簡単なモデルのシミュレーションデータにデータ同化手法を適用して手法を比較します。

シミュレーションデータの生成

ローレンツモデル7による模擬実験を行います。 これは以下のような微分方程式で表される時間発展系です。 $$ \begin{align} \frac{dx}{dt} &= -s(x-y)\\ \frac{dy}{dt} &= rx-y-xz\\ \frac{dz}{dt} &= xy-bz \end{align} $$

例として、$s=10, r=28, b=8/3$ とします。

初期値 $(10, 10, 10)$ 、Runge-Kutta法でシミュレーションしたLorenzモデルの軌跡(計算ステップ $\Delta t=0.001$、$t=50$ まで)

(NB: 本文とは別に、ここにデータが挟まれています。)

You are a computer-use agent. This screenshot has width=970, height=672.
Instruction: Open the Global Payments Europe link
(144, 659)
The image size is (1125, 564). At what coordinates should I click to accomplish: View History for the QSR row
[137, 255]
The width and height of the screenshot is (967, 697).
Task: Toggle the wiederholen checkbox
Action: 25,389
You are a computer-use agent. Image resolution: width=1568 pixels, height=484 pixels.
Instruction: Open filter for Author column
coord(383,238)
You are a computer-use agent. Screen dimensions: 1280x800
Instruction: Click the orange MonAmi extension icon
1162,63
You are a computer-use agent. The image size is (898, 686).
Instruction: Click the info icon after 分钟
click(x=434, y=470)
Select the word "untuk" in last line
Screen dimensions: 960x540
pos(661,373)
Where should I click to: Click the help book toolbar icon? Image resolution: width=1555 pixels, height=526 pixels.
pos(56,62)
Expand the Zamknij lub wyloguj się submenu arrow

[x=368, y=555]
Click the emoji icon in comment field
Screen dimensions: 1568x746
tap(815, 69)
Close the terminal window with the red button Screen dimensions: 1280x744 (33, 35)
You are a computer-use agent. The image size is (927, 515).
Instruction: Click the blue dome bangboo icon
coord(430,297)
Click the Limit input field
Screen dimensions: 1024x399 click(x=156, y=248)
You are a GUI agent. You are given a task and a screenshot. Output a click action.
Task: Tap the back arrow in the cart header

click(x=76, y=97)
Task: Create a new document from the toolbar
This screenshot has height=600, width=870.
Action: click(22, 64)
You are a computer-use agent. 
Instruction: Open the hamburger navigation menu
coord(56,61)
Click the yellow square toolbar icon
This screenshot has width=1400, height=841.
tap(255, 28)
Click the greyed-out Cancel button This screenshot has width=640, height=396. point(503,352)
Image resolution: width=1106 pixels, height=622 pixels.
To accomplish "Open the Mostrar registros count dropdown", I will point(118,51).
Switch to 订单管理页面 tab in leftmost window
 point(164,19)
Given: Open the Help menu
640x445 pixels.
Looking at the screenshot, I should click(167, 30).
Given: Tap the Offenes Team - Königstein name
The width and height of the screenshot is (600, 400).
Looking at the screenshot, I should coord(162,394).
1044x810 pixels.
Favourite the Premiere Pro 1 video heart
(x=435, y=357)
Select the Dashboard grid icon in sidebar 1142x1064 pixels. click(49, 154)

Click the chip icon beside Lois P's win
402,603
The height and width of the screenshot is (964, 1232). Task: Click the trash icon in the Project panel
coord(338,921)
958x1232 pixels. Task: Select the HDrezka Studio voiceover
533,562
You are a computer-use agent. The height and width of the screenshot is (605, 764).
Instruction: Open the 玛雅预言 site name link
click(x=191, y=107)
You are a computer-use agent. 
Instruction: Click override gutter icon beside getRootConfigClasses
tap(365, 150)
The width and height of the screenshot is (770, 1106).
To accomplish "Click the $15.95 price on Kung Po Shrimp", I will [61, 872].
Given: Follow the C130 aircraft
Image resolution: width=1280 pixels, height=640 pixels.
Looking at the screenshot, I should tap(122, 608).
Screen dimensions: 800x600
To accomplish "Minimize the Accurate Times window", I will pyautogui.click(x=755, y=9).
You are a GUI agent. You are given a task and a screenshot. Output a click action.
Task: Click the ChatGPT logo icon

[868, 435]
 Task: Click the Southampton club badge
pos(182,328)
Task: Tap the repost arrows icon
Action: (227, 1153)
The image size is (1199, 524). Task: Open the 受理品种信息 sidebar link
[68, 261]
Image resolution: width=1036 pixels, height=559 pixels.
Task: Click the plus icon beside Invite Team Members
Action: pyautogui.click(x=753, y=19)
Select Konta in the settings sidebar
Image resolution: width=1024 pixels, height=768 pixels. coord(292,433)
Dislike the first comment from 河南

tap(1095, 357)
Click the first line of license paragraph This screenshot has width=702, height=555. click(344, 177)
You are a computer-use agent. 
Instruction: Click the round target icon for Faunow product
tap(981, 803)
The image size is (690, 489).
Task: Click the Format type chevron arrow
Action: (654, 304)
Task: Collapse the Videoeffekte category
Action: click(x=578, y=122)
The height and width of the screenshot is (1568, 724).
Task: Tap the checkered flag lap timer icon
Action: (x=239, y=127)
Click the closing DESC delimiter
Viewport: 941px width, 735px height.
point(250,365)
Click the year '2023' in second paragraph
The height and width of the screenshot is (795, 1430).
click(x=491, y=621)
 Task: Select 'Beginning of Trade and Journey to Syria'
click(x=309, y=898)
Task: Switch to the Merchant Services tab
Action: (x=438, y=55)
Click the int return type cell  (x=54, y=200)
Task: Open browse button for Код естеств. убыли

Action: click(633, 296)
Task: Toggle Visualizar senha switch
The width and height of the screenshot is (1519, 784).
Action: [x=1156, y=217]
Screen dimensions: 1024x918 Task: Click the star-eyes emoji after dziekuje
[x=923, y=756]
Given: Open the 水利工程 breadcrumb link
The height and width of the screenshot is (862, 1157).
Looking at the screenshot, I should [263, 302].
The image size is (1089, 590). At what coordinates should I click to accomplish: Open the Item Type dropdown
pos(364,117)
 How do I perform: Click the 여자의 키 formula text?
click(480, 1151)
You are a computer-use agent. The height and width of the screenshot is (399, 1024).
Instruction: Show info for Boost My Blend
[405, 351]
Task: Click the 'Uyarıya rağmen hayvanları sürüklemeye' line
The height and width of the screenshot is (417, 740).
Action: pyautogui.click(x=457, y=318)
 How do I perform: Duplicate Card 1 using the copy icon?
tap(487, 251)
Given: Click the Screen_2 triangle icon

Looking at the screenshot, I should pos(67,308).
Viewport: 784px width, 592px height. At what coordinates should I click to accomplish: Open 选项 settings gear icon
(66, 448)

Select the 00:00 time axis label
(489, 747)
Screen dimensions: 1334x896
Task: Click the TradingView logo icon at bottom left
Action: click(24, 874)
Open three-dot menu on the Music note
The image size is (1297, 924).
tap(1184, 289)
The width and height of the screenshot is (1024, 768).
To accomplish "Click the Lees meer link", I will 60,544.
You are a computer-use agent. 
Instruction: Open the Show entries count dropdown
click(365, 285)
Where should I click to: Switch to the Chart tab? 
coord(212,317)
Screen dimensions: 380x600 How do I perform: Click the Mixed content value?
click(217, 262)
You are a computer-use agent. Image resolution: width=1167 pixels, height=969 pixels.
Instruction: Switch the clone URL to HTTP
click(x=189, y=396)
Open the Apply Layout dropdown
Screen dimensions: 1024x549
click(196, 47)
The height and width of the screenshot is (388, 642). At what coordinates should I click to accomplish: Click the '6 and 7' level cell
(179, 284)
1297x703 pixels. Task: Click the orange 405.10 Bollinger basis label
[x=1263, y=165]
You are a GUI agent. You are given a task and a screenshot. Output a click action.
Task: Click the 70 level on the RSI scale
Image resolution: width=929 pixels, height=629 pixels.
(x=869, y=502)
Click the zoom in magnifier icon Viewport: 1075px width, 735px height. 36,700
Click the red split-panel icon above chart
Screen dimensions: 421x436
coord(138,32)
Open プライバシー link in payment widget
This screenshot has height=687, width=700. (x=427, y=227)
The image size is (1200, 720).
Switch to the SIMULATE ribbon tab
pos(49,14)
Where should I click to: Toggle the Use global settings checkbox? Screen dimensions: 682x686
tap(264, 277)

シミュレーションデータを $t=0.2$ 間隔で取得し、 $\mathcal{N}(\boldsymbol{0}, 2.0 ^ 2\cdot I _ 3)$ のノイズを加えたものを観測データとします。

同化モデル

状態空間モデルとして以下の時間発展系を用いて、EnKF、PF、MPFを適用した結果を比較します。 $$ \begin{align} \boldsymbol{x} _ t &= \boldsymbol{x} _ {t-1}+\int _ {\tau _ {t-1}} ^ {\tau _ {t}} \frac{d\boldsymbol{x}}{d\tau} d\tau +\boldsymbol{v} _ t,\ \boldsymbol{v} _ t\sim\mathcal{N}(\boldsymbol{0}, 0.1 ^ 2\cdot I _ 3)\\ \boldsymbol{y} _ t &= \boldsymbol{x} _ t + \boldsymbol{w} _ t,\ \boldsymbol{w} _ t\sim\mathcal{N}(\boldsymbol{0}, 4.0 ^ 2\cdot I _ 3) \end{align} $$ ※ここでは積分の精度を $\Delta t=0.001\to 0.01$ に落としています。システムモデルは完全でないことの表現です。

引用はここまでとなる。